Mechanical Turkers have several websites where they communicate with other turkers about how good different tasks are, which can help or hinder the recruitment process.

In my experience, the two that I found were: “https://turkopticon.ucsd.edu/” and “https://turkerview.com/” These websites rely on users to write reviews, so you may or may not be listed on the website. They also rate by the requester, so if there is a lab account that does poorly paid studies, this can negatively impact other studies done by the lab.
Most workers are bots. Use restrictive criteria.

The two main methods of restricting who can take the HIT is “# of HITs completed” and “% of HITs accepted”. The optimal parameters I found for a study conducted in the summer of 2020 was 1000+ completed HITs and >99% acceptance rate. This is far more restrictive than many studies I have seen, and yet ~10% of the responses were basically walls of copy-pasted text. An example when asked to describe a robot pictured on their screen (verbatim, from several different participants): “Boston Dynamic’s dog-like SpotMini robot is to go on sale in 2019. This cute and uncannily realistic canine-bot is just one of many robots that are inspired by the natural world.

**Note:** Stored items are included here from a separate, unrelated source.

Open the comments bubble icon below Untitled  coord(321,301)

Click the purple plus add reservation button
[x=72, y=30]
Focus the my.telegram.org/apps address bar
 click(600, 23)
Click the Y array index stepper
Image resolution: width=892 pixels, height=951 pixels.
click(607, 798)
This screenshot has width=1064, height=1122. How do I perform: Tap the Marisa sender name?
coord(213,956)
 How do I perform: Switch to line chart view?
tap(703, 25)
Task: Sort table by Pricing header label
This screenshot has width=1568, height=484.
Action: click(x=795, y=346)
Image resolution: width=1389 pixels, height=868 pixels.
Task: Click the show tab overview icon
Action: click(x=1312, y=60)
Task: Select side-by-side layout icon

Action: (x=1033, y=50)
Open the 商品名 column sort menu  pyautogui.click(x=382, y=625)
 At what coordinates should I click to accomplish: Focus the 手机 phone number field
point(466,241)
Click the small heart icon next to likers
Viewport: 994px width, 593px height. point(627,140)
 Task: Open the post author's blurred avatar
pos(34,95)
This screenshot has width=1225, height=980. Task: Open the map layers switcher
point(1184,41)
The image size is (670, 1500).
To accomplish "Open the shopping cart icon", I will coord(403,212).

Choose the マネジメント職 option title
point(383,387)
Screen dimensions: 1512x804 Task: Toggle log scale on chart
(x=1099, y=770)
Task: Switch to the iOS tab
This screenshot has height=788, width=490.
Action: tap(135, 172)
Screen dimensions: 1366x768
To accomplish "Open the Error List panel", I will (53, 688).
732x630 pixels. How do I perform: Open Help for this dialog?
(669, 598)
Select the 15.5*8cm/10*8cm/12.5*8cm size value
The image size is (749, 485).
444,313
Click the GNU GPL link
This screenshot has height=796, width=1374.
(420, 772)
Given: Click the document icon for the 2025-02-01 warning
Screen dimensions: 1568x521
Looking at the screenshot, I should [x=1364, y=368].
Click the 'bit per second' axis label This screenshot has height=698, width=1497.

Human engineers increasingly look to living systems for clues to a good design, whether it be emulating an insect brain’s ability to navigate or building robots with bacterial stomachs that produce electricity.” - Countless Participants
Have some method in place to identify negligent users or bots.

I think one good way to do this is to ask qualitative questions about what phenomenon you are measuring. For me, I used open-ended questions on every survey as one method. This can give really interesting information anyway, and it also helps identify users that do not answer the question (It is hard to use this as criteria for exclusion other than the copy-pasted answers, but it can give you a good idea). Sometimes people type in all caps too and it sometimes doesn’t make sense, but the jury is out on whether or not those people are robots or perhaps just older participants or participants where English is not their first language (who absolutely should still be included in analysis). The other option is to use validated scales. This helps identify people who are answering randomly, as their personal intrarater reliability will be quite low for the same construct. If you use a validated scale, there is a precedent to exclude participants who have 95% CIs for cronbach’s alpha that do not contain the validated scales reported cronbach’s alpha. A third thing you can do is include positively and negatively phrased questions, especially if they are already on the same scale to identify when someone might not be paying attention, by seeing that there should be generally opposing sentiments for the two questions for the same stimulus. You can also check if people are only answering undecided for everything. Whatever you do, it is important to write about what you did and why when conducting the study and excluding participants.
I strongly recommend using the python interface to handle payment of HITs (make sure you know the workers’ MTurk ID through your survey, so you can inspect their answers)

This basically gives you a json of who completed the HIT, and there are API calls you can make to send money from your account to the worker as well as post the HIT. This makes it a lot easier to post HITs. It is actually documented pretty well: https://docs.aws.amazon.com/AWSMechTurk/latest/AWSMturkAPI/Welcome.html Another note is that if you post more than 10 HITs at a time, you incur an additional cost, so one way to cut some costs that would otherwise go to amazon is to only post HITs that are limited to 10 respondents and then review them and repost them. I also think this is good in general for iterative evaluation of how the study is going.

“Fun” Gotchas:

Approval rating is stored as an int, so if you say >99% approval rating, you will only be able to get turkers with a 100% approval rating. Use >=99% instead.
Time kind of matters too! Most of the time doing a tuesday deployment at 10AM PST will give you good results.